[Data in this exercise — start]

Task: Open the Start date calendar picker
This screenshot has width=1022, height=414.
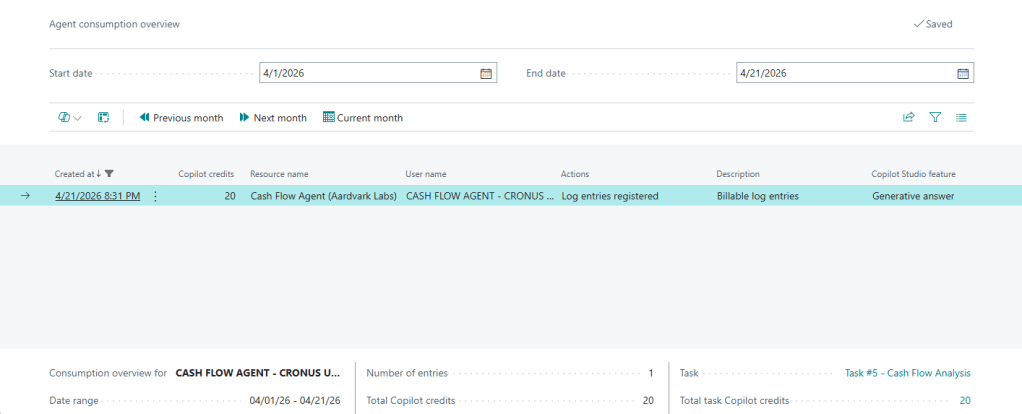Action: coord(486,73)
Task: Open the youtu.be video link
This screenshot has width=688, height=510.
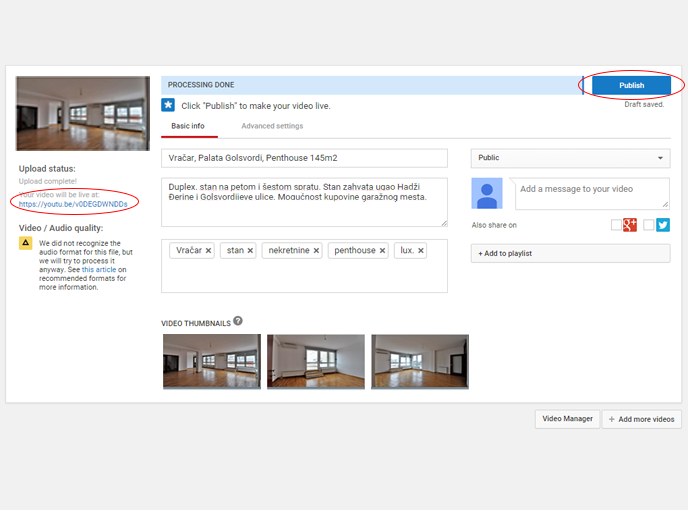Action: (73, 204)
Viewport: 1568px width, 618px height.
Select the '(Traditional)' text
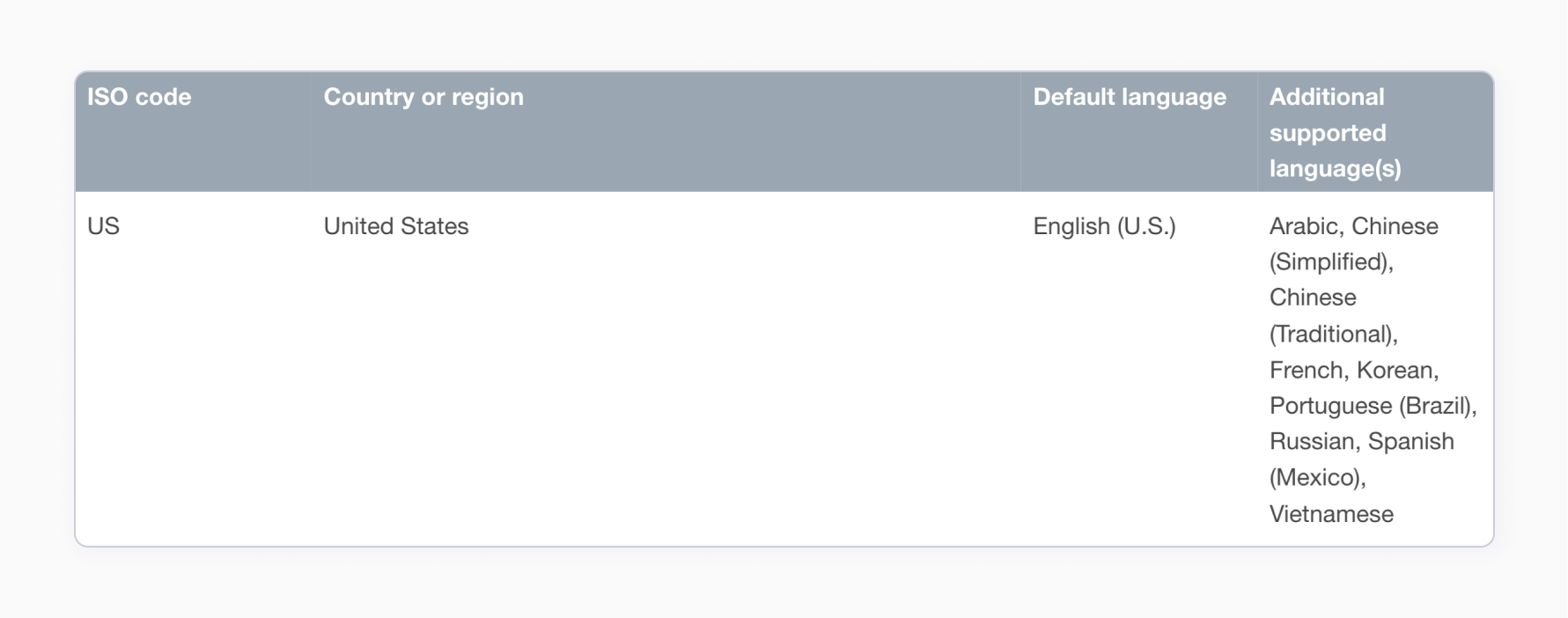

[Data in this exercise — finish]
[Data in this exercise — start]

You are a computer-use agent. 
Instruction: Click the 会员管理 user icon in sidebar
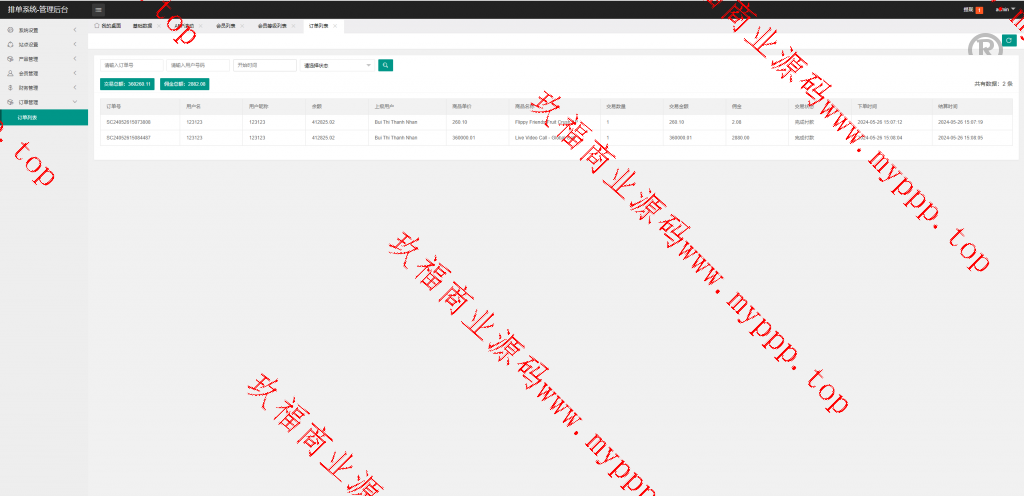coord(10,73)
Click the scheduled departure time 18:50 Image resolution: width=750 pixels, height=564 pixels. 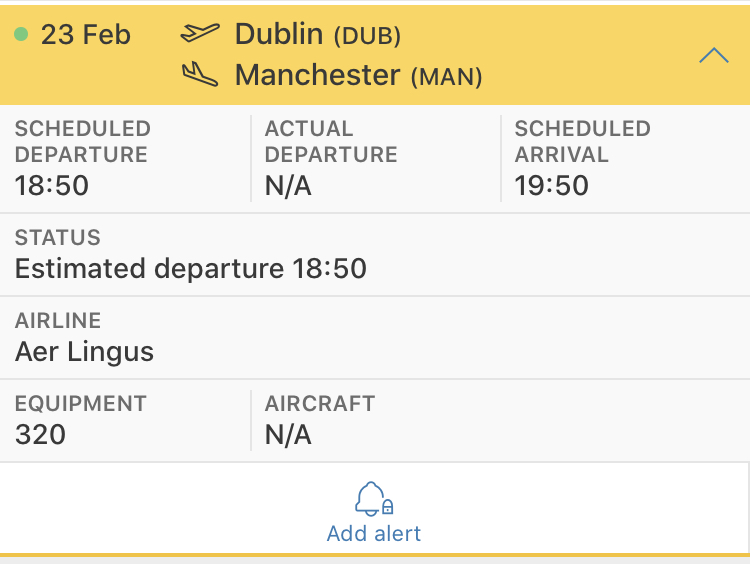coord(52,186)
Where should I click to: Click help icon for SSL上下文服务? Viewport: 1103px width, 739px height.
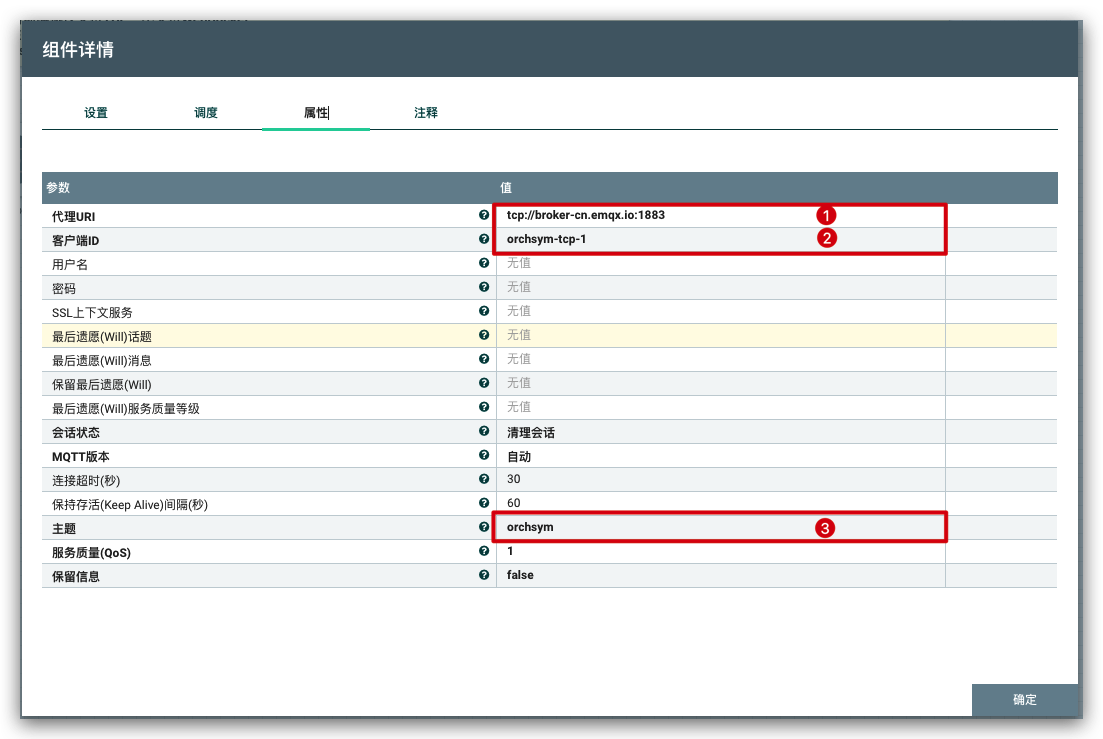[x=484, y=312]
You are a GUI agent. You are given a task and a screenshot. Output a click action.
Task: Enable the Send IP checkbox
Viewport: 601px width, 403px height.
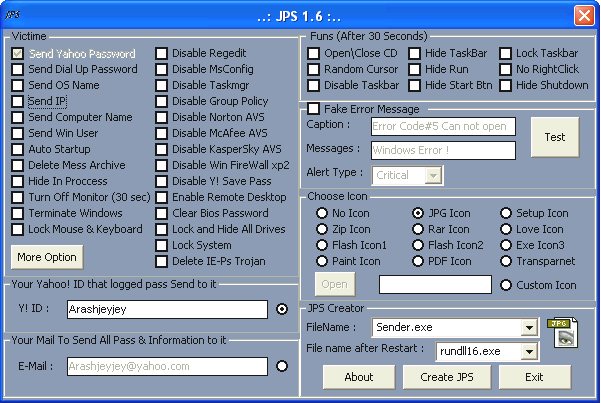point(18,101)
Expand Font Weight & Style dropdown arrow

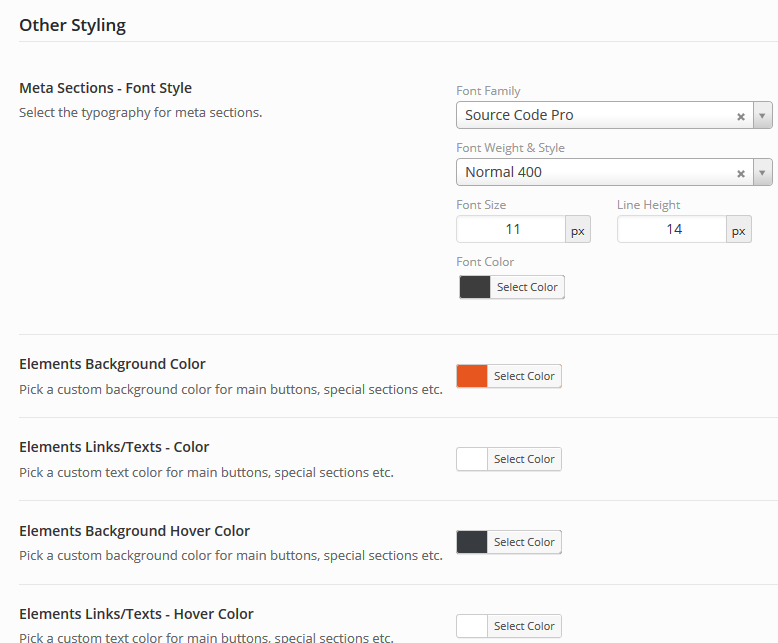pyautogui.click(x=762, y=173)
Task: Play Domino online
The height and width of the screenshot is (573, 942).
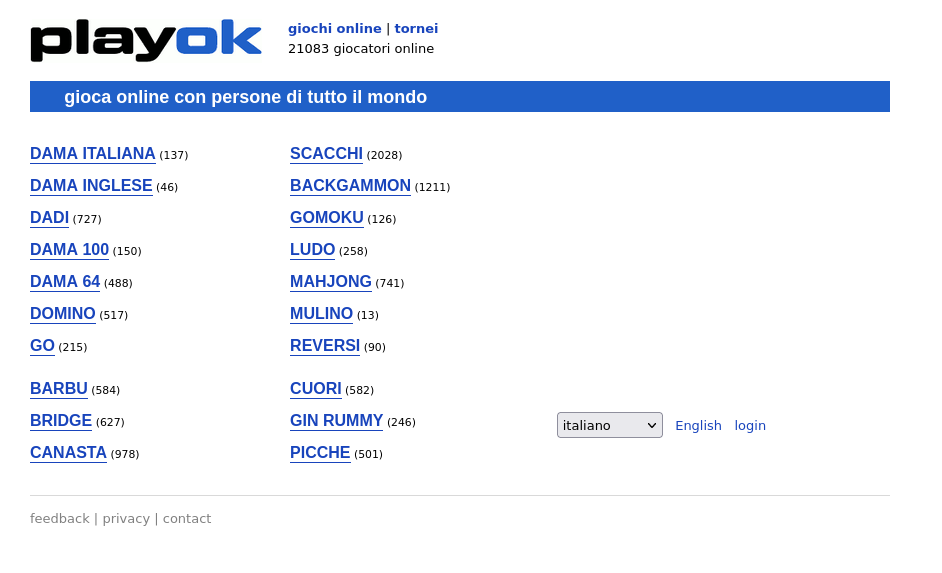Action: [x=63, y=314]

[Data in this exercise — finish]

■ Exercise
Report the lines above that contain "agent".

■ The completed task
You are a computer-use agent. 
You are a GUI agent. You are given a task and a screenshot. Output a click action.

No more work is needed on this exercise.